Needle valve stuck or plugged.
Pilot jet bottomed out, lightly seat it and then back it out 1 3/4 turns.

If the problem is not resolved through one of the above, these Marvel-Schebler DLTX carburetors on the John Deeres will corrode and pit internally from the use of modern pump fuel with ethanol or methanol alcohol in the mix if not drained after each use. The old pot metal is highly susceptible to corrosion from moisture in the air combining with the alcohol. Sometimes they will perforate internally and not allow fuel through the primary idle circuit. However, if you choke the dickens out of it, it will still drool fuel out the intake if fuel is getting to the carburetor.


----------



## John1951 (Jul 17, 2018)

RC Wells said:


> If you cannot get gasoline draining out of the carburetor intake when you attempt to "choke" it excessively check the following:
> Tank outlet plugged.
> Fuel filter in the glass bowl plugged.
> Fuel shutoff valve, be sure it is open and fuel is flowing.
> ...


Plenty of gas flow into carb from tank. Fresh gas. Float was adjusted and checked with bowl off re gas flow. 
Needle valve cleaned with mineral spirits. I had the metering valve backed out about 2.5 turns. I will tell you that in the old days when i had my mc shop, i would strip dirty varnish filled carbs of all parts and boil them in vinegar and water. Crap floated to top like you were making chicken or ribs. Dried them out and did the gumout thing. Worked wonders. This trick may be my last resort. Owner not going to spend 400 or more for a new one i am sure
Thanks for the reply RC, much appreciated.


----------



## RC Wells (Dec 26, 2008)

The needle valve is likely one of the later Viton tipped versions. Check to be sure it is not sticking once the bowl fills. Easy to do, just pop the drain plug and if fuel keeps coming you have eliminated that item.
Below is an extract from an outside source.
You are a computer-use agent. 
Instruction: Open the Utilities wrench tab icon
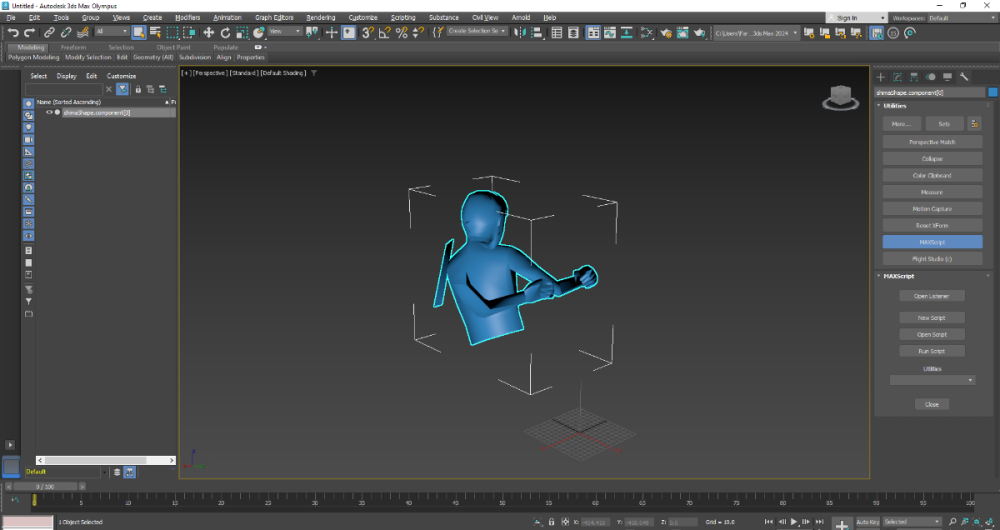964,77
I use very fine acupuncture needles to clean the jet passages once one of these has been disassembled and cleaned with a chemical. Unfortunately the old vinegar and water trick does not work well with the gum/varnish formed by the new pump gasolines. I use Honda carburetor cleaner in a spray can. No foam, and formulated to dissolve everything. Just do not get it in your eyes or on your skin, pretty wicked stuff, right up there with sheep dip of old. Blast the ports, once the jets have been removed, let it soak about half an hour, and blast it again. Use your wire to clear any chunks, and then give it one more blast. Should be ready to go if the jets are clear. 

The paint will come off when you clean the carb with the Honda cleaner.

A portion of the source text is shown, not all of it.